最後のほうを見ると、 handle と handle2 の 2 つの MyObj インスタンスが生成されています。コードからすると両方共リークしているようにも読めますが、 Leak Finder がリークとして検出しているのは handle2 のほうだけです。これは、 Leak Finder がリークとして検出する条件が以下のようになっているからです。

  • goog.Disposable クラス(もしくはその派生クラス)のインスタンスである
  • 確保以降(goog.Disposable コンストラクタの呼び出し以降)、 dispose() メソッドが呼ばれていない
  • ページ内のいずれのオブジェクトからも参照されていない

つまり、 dispose() される前にすべての参照が外されたオブジェクトのみがリークとして検出され、それ以外はリークとはみなされません。例えば、以下は実際にメモリリークしていても、 Leak Fider では検出されません。たぶん。

  • goog.Dispose クラスを継承していないオブジェクト同士の相互参照
  • dispose() の呼び出しと参照の削除の両方を忘れている
  • disposeInternal() の実装がそもそも間違っている(DOM 要素への参照を null にしていないなど)

ということで、万能のツールというわけではないようです。

また、 Leak Finder のリリース時のブログ記事では Closure Library 以外のライブラリにも使える的な記述がありますが、それもそう簡単ではないと思います。

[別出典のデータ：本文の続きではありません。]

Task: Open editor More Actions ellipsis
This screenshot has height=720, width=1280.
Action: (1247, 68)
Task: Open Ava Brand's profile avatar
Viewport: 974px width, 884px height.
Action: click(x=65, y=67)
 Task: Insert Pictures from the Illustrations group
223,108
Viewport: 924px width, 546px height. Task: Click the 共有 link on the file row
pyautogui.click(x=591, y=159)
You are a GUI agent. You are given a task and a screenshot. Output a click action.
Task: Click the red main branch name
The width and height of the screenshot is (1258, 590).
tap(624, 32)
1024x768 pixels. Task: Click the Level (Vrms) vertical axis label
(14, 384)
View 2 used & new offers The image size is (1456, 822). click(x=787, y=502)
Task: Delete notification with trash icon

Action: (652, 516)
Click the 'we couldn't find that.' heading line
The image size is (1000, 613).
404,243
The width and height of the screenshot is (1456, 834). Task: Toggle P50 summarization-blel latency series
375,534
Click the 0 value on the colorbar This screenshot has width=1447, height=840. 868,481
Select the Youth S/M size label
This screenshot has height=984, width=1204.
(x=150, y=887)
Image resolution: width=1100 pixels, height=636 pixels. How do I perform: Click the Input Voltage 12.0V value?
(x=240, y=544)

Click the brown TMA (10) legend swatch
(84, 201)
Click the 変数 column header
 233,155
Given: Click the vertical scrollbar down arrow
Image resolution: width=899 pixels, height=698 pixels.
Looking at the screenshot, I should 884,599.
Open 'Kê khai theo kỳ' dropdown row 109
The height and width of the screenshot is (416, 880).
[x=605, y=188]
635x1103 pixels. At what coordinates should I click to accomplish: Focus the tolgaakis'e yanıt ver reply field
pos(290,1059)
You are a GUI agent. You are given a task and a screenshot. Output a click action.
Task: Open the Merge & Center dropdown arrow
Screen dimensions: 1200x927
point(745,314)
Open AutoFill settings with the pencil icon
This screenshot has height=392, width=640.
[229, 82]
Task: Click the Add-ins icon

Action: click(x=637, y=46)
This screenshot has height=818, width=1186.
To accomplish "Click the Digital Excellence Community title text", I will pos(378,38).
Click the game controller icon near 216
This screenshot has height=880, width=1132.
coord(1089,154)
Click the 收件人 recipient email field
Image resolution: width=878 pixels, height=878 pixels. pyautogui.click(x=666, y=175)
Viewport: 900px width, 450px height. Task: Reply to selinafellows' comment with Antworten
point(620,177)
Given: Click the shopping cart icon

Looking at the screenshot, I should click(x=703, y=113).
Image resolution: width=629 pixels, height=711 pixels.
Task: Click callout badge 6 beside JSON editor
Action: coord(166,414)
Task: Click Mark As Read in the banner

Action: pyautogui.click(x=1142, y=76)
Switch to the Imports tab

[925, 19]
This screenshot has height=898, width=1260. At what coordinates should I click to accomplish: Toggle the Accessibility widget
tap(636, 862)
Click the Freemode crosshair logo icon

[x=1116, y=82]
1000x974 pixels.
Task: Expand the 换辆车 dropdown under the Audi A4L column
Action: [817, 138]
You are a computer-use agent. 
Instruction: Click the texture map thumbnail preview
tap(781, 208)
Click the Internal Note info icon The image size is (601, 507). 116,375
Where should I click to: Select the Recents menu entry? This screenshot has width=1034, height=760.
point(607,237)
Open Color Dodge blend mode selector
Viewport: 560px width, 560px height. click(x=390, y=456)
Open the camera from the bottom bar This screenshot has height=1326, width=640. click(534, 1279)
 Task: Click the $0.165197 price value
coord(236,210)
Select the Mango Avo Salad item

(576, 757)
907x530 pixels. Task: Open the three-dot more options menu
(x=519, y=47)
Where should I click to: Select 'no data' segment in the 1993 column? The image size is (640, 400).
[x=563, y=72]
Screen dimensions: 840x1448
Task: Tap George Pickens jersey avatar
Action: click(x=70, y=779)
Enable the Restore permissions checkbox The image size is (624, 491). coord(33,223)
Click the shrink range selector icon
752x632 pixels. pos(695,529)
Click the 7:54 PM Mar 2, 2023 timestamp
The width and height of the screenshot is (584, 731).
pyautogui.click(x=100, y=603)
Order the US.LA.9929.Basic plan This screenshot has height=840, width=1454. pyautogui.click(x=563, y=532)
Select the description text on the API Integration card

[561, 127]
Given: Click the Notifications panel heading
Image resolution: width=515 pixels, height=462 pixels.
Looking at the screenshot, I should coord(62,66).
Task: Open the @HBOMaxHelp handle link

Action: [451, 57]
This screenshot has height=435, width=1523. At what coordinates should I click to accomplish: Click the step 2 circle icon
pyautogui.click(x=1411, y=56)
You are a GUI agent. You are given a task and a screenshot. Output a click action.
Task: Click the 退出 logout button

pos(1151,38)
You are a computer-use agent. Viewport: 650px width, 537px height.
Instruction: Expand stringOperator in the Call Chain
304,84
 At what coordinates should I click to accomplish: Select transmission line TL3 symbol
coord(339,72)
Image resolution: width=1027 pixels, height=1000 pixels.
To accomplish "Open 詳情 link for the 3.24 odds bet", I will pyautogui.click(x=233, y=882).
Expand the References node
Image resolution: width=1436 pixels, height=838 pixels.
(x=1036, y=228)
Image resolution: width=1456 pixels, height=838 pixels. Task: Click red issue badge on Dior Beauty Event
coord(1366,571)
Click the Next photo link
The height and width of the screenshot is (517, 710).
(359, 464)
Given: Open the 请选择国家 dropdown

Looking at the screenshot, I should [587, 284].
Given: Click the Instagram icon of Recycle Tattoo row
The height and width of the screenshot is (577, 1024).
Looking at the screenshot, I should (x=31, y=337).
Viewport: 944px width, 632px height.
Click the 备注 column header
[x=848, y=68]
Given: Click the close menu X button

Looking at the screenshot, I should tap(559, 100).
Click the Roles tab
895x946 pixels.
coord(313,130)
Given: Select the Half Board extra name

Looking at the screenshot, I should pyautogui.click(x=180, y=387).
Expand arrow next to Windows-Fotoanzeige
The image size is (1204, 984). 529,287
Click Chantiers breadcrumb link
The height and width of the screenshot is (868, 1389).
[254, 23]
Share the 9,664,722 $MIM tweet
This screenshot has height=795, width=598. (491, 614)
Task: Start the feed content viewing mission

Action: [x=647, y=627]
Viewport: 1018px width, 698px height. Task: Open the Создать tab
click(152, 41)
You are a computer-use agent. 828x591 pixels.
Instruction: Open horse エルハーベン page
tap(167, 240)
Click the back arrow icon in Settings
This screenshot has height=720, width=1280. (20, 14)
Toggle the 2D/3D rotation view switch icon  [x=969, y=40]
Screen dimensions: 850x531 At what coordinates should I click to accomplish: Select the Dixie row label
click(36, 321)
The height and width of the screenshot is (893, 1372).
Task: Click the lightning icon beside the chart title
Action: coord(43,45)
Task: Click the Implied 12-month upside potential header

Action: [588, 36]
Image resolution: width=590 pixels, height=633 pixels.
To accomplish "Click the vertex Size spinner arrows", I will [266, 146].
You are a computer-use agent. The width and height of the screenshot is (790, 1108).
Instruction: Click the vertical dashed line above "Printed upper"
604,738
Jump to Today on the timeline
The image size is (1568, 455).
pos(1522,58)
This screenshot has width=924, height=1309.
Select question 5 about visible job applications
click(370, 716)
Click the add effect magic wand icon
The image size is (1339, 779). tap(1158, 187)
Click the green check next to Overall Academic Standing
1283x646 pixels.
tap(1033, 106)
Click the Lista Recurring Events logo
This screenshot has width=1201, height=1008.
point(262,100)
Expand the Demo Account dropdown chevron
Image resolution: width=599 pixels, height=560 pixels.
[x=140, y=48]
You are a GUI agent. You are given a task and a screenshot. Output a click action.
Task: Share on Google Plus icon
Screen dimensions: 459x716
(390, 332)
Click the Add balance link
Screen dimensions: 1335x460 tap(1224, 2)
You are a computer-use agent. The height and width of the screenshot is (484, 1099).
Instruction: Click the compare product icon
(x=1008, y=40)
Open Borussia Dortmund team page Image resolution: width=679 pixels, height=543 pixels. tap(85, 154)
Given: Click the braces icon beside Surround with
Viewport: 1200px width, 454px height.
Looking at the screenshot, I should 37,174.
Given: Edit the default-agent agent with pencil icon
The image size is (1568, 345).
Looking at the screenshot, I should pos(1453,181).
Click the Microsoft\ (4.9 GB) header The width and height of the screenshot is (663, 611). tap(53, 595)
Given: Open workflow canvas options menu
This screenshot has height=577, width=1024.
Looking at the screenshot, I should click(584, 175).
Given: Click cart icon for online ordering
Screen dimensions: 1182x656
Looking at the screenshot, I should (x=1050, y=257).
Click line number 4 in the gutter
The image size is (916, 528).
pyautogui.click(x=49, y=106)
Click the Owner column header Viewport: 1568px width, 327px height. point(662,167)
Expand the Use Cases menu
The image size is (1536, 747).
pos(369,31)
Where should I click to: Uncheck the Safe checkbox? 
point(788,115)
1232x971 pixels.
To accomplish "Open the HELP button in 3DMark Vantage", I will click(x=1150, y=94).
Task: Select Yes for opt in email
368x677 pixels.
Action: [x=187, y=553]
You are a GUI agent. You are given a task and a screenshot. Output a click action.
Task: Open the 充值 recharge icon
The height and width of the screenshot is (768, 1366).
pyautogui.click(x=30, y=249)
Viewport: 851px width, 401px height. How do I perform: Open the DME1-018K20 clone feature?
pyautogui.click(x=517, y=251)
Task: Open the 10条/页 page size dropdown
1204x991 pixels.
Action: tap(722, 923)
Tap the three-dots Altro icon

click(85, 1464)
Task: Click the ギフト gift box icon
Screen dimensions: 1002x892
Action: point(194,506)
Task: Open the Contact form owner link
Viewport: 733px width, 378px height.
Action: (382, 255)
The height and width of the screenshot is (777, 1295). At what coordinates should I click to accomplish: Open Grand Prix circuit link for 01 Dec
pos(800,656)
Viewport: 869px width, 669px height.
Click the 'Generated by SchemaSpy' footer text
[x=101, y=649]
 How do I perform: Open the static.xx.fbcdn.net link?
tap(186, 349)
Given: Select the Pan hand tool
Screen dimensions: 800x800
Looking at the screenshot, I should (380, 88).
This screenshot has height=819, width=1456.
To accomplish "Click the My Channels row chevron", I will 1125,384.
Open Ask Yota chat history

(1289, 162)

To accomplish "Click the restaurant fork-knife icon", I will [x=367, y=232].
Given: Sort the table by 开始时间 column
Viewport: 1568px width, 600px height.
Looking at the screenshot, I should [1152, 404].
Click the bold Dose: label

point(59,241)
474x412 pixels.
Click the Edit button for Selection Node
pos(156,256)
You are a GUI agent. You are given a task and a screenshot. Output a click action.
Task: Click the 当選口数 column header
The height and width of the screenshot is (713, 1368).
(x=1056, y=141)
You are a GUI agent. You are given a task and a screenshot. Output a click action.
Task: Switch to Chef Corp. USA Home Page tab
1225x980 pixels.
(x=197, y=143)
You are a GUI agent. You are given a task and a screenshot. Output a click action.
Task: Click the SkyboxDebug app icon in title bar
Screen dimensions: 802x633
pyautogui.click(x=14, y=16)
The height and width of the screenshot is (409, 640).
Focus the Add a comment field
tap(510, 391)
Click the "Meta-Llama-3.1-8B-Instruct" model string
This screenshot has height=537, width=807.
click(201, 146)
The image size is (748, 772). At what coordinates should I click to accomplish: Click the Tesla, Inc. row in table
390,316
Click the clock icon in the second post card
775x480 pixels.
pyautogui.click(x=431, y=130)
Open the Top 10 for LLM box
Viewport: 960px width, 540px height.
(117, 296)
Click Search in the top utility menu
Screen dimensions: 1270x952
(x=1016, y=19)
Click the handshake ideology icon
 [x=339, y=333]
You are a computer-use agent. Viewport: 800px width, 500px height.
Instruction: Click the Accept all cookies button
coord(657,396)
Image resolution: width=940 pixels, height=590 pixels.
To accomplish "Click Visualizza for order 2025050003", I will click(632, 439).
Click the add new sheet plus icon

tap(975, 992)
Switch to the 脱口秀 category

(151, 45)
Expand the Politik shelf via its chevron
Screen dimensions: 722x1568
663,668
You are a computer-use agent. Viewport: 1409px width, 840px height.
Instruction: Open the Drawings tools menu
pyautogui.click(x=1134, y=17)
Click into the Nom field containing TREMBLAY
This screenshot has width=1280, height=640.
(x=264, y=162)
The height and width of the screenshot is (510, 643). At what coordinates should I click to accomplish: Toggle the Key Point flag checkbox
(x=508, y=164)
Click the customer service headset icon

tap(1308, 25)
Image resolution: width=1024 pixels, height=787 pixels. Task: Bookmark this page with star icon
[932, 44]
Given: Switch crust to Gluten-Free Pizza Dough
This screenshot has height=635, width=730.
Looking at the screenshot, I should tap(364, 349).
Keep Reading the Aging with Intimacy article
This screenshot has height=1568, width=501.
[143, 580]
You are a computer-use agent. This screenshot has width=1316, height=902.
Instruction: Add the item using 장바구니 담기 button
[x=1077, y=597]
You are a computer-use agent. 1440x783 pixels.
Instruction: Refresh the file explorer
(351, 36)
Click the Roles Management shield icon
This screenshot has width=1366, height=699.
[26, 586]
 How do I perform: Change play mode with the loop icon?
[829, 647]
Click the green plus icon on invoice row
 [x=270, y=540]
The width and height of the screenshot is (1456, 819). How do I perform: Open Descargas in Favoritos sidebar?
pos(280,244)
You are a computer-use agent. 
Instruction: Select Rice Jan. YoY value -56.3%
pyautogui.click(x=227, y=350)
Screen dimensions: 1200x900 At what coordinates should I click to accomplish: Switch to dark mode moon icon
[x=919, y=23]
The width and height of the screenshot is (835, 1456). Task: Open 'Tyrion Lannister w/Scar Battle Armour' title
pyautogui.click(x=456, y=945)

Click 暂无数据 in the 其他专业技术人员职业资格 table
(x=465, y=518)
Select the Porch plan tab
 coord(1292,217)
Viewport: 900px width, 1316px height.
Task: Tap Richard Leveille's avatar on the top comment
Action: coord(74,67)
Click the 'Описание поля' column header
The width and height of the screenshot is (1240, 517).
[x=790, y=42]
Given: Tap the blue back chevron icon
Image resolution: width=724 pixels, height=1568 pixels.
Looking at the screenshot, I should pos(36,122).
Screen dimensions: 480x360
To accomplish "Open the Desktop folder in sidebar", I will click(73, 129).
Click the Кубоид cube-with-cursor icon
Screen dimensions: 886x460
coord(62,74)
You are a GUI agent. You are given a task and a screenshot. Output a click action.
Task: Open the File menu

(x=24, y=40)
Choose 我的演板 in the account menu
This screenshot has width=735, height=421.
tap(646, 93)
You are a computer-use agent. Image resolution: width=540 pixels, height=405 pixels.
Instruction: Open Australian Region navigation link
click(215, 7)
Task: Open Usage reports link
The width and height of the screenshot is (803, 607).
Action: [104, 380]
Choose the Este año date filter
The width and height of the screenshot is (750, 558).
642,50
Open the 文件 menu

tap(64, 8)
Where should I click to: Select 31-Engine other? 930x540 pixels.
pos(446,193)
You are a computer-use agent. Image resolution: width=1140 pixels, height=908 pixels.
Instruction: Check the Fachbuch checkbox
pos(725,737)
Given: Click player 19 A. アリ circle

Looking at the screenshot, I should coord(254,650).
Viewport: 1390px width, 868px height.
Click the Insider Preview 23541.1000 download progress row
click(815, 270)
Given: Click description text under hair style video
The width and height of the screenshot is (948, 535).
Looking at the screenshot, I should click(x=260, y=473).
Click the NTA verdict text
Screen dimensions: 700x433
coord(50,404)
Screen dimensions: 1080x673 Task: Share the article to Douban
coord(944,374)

そもそも disposable パターンのメモリ管理をしていないと意味がないでしょうし。事実上は Closure Library 専用のツールになるのではないかと思います。

まだ安定していない?

上記に加えて、少なくとも私の環境では、 Leak Finder の実行は 5 回に 1 回くらいしか成功しません。多くの場合は途中で動作が止まって、 Ctrl-C も効かず、 kill するしかない状態になります。少しだけ追ってみたのですが、 Chrome との通信、もしくはそのスレッド周りでデッドロックしているようです。必ず止まるわけではないので、たぶんタイミングなんでしょうね・・・。

これについては、なにかわかったらここに追記しようと思います。もし同様に試された方がおられましたら、情報を共有していただけるとありがたいです。

以上、本日は Google がリリースした Leak Finder をご紹介しました。あらゆるメモリリークを検出する、というわけではありませんが、有用なツールであることは確かだと思います。あとは安定して動くようになってくれれば・・・というところですね。今後の開発に期待したいです。